46. Are products expected to sell themselves? Does senior management actually think that its products are so good that they sell themselves without marketing? Sooner, rather than later, this philosophy will fail and you will have competitors that will succeed by out-marketing and out-selling you.
47. Is your marketing program finding all the available buyers? If there are 2,000 buyers in your marketplace every year for your types of products and you are only creating sales leads from 600 of them, what has happened to the other 1,400? Are you expecting your salespeople to know everyone? Advertise and promote to the total available marketplace. Try to find at least as many inquiries as there are buyers in any given year.
48. Is marketing depending on one medium to find the buyers? Do you only go to shows? Or do you only use the Web?
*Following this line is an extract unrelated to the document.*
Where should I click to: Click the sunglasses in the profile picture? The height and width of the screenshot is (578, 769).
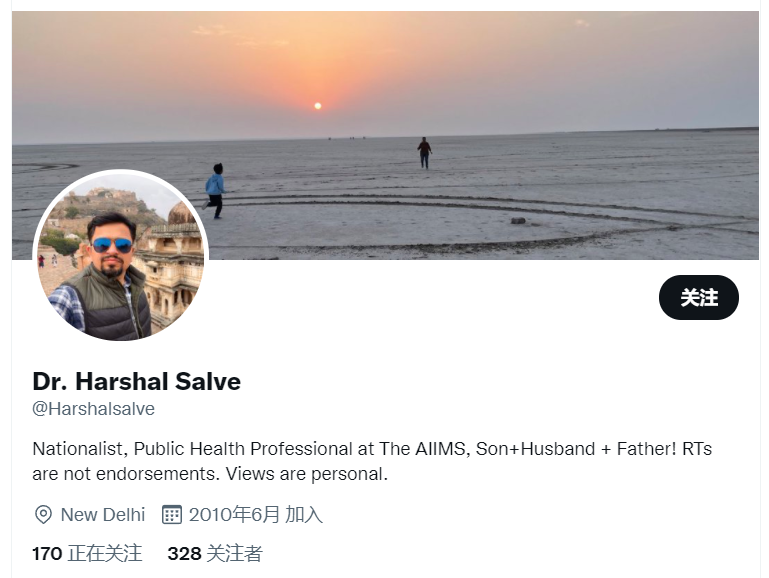click(x=112, y=245)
Do you only put out media releases? Do you only run three advertisements a year out of twelve months? It isn't likely or even believable that one medium will reach the total available buyers in a marketplace. If you aren't in front of the marketplace at the time people have a need, who will make the sale? Probably not you because no one will know about you.
49. Are you going to enough trade shows? Buyers go to trade shows to make decisions. People who recommend go to trade shows. Trade show leads take fewer steps to close than other types of inquiries.
50. Are you devaluing your products by cutting prices? Maybe you should increase price? Cutting prices to increase sales usually just slashes into your margins and moves inventory, but doesn't increase profits. Approach pricing as a marketing tactic.
51. Do prospects have a difficult time finding you? Is your company the industry's best-kept secret? Are you listed in the directories; have visibility through media releases, shows, advertising, etc.?
52. Do you have a sales lead management system in place to track follow-up of leads and marketing productivity? How do you address the needs of your future customers? Do you track the follow-up of the inquiry by the salespeople? Are marketing campaigns judged on their successes based on sales produced?
53. Is marketing spending the investor's money on the most profitable marketing programs? Can marketing measure the ROI for every lead-generating dollar? Are you getting a multiple that is acceptable? You need sales cooperation to find out the resolution of every sales inquiry. To do that you need the best inquiry management program money can buy.
54. Is there a CRM system in place? Is anyone using it? Has it been customized for your company, products and life cycle? Does the sales manager use it or only expect everyone else to use it?
55. Do you use a spreadsheet to track your pipeline? Please not today. Spreadsheets are cumbersome, difficult for salespeople to use and manage. Don’t do it. Get a CRM System.
56. Marketing Automation? Do you have a marketing automation system in place to track and nurture leads? As of 2014 only 20% of the B2B companies have a system. Companies with a marketing automation system report a 200%-300% greater closing rate than those who don’t.